WORK ITEM: Would you please transcribe the records below exactly, leaving out the pictures?

INPUT:
########
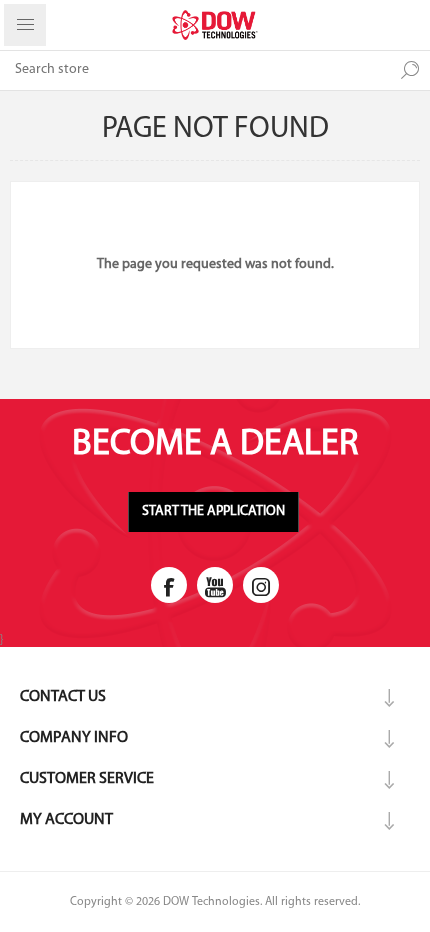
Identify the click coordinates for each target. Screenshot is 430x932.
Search (410, 70)
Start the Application (213, 511)
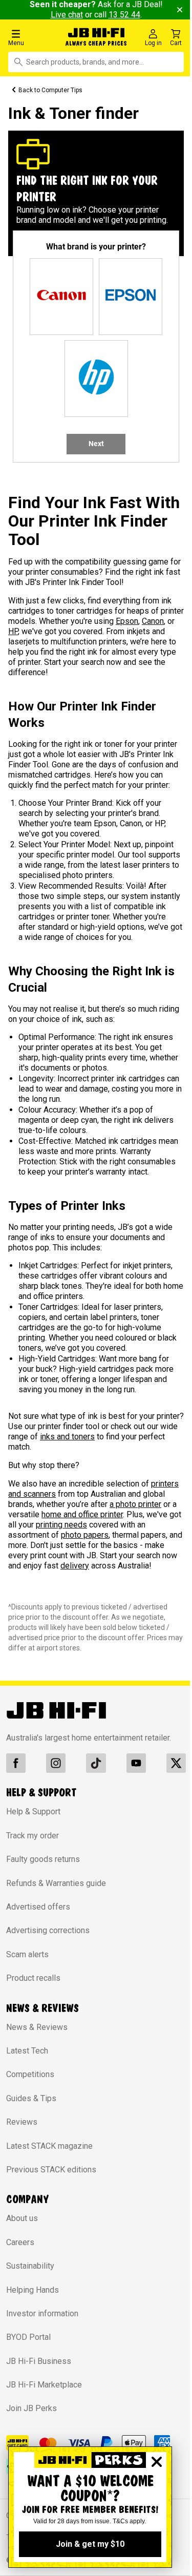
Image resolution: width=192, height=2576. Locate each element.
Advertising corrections (48, 1930)
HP (13, 631)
########
WRITTEN ANSWER:
Identify the click coordinates for each target. Screenshot is 430x932.
Search (410, 70)
Start the Application (213, 511)
Image resolution: width=192, height=2576. Locate each element.
Advertising corrections (48, 1930)
HP (13, 631)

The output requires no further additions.